As a political economist, I'd say deforestation isn't implemented specifically for either crop or husbandry, but rather for whatever is the most lucrative option in that particular time and place.

Given that at every scale, international markets as well as domestic (and even insular markets like Cuba!) are currently flooded with cheap, low-quality meat, most new fields are destined for always-in-demand cash-crops such as soy (South America for China); corn (North America for US); poppy (Afghanistan for Russia); fruits, coca, & cannabis (South/Central America for US).

This would likely change if: demand shifted to ethically-raised meats, or US laws were to ban factory-raised meat; if demand for cocaine, opium/heroin, or marijuana were to diminish; if another crop became lucrative; if the US stopped putting corn syrup in everything; if Monsanto were to get sucked into a black hole; or if war, natural disaster, or genocide were to wipe out or otherwise engage a big chunk of the world population.

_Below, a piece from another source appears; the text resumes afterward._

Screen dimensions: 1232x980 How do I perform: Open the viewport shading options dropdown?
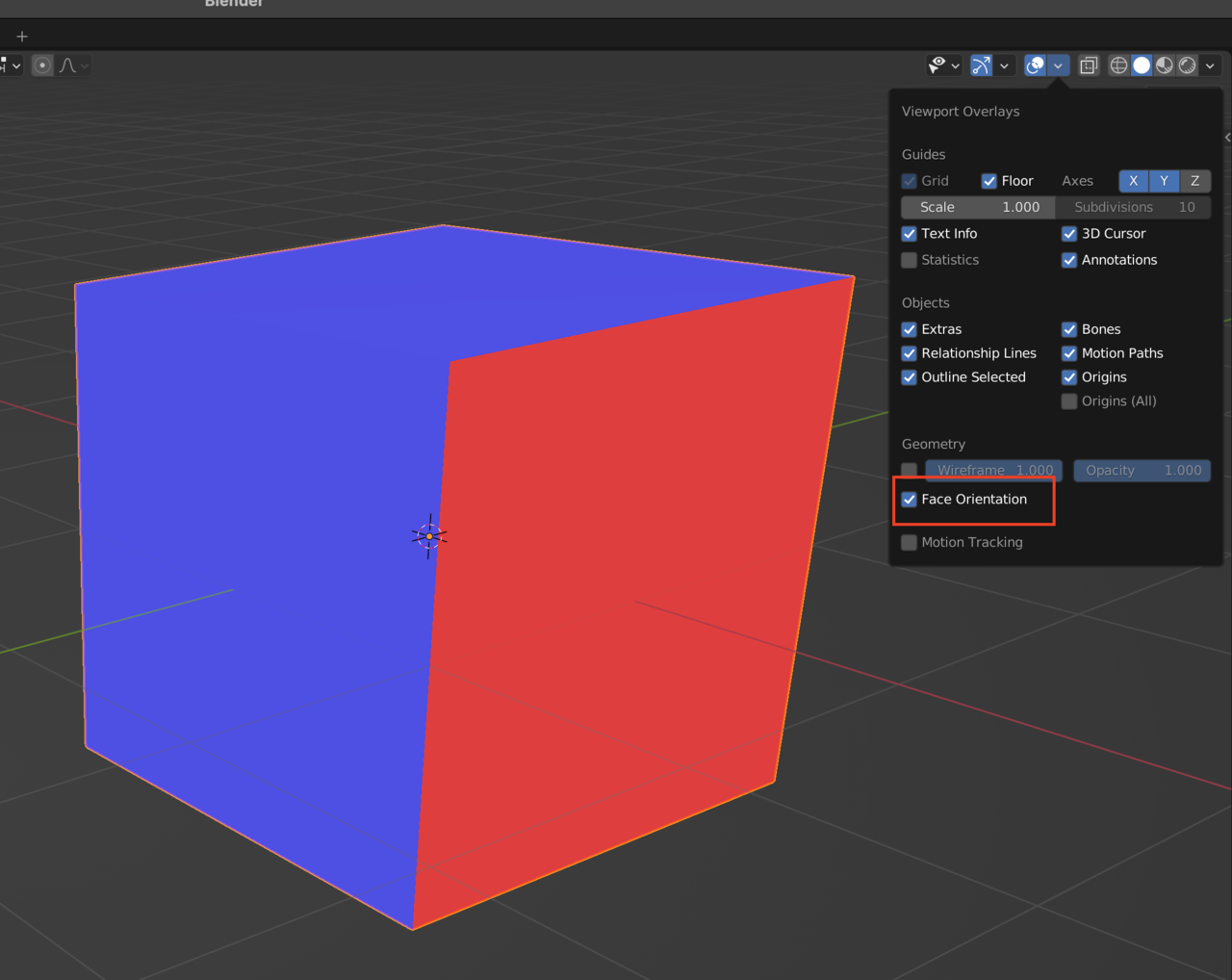1210,65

The cost-benefit analyses have to include factors such as cost to produce, tariffs and taxes, and the international market for the product. You also have to consider the suitability of the species to the environment, and how you're going to need to compensate for the inevitable differences. Of course, raising factory meat that's never seen the light of day is always going to be much cheaper than grass-feeding, and the same goes (on a much smaller scale) for the greenhouse or indoor herb production that's taking off in urban areas.

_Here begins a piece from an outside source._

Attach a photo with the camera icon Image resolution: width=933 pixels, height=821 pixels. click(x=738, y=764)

Example 1: Argentina, an agrarian nation traditionally producing major quantities of both beef and grain for Europe and the US, now bases most of its production on soy for the Chinese market. Deforestation there seems to mostly go towards soy fields now, where before it could go either way. Compared to soy, production of meat, grapes/wine, wheat, maize, mate, etc are almost insignificant.

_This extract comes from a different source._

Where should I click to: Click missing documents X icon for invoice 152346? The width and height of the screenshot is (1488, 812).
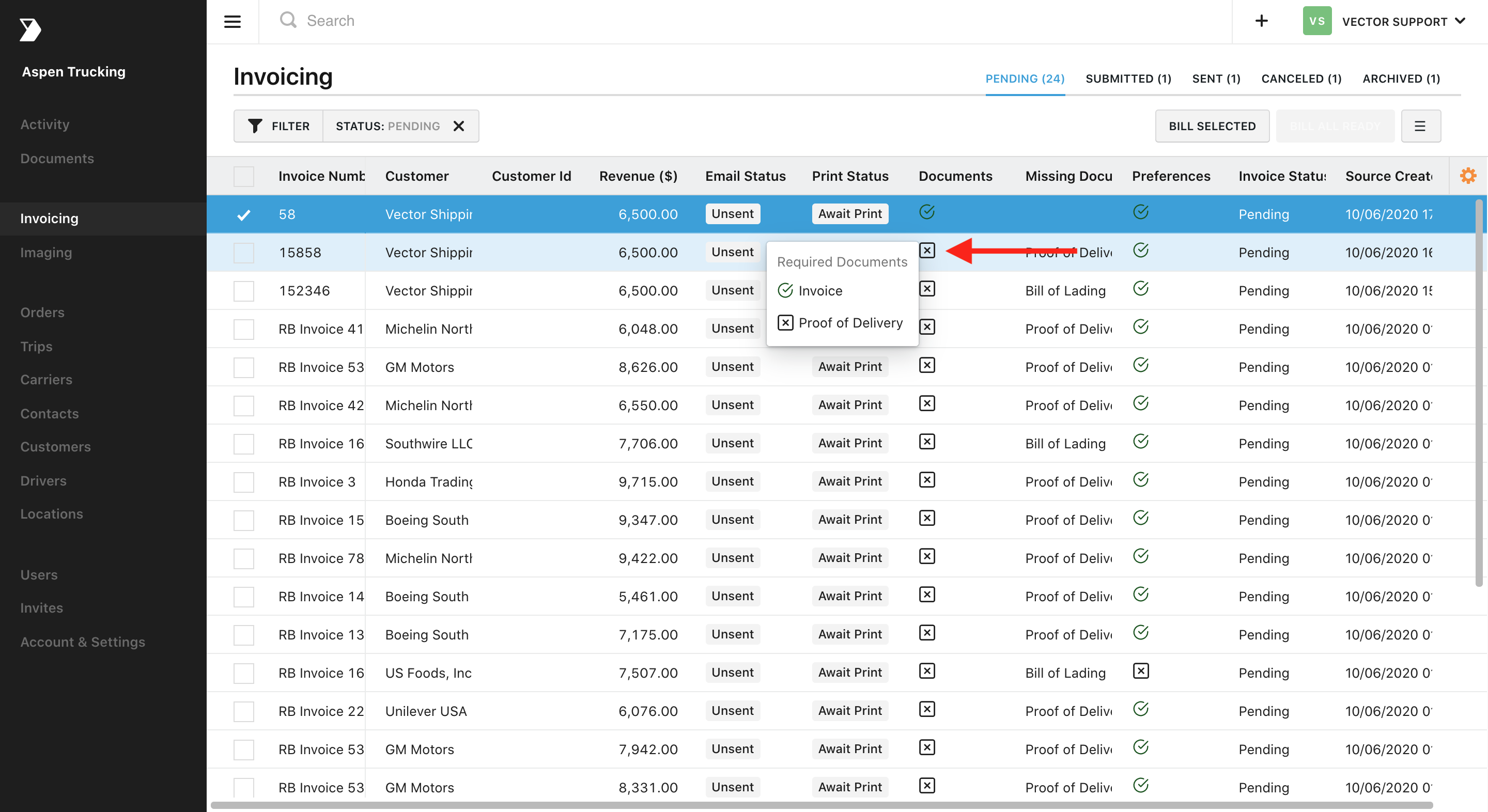926,289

Example 2: In the rain-forest areas of Ecuador & Colombia, deforestation is usually heavily tied to the US market in ways that are not very pretty. Significant examples are fruit plantations (wikipedia "Banana Massacre"), rubber plantations, and now, in cartel-controlled areas, drug crops and illegal mining. Another well-known cash-crop is poppy (opium, heroin) in Afghanistan and Burma, or the growing demand for Ethiopian coffee.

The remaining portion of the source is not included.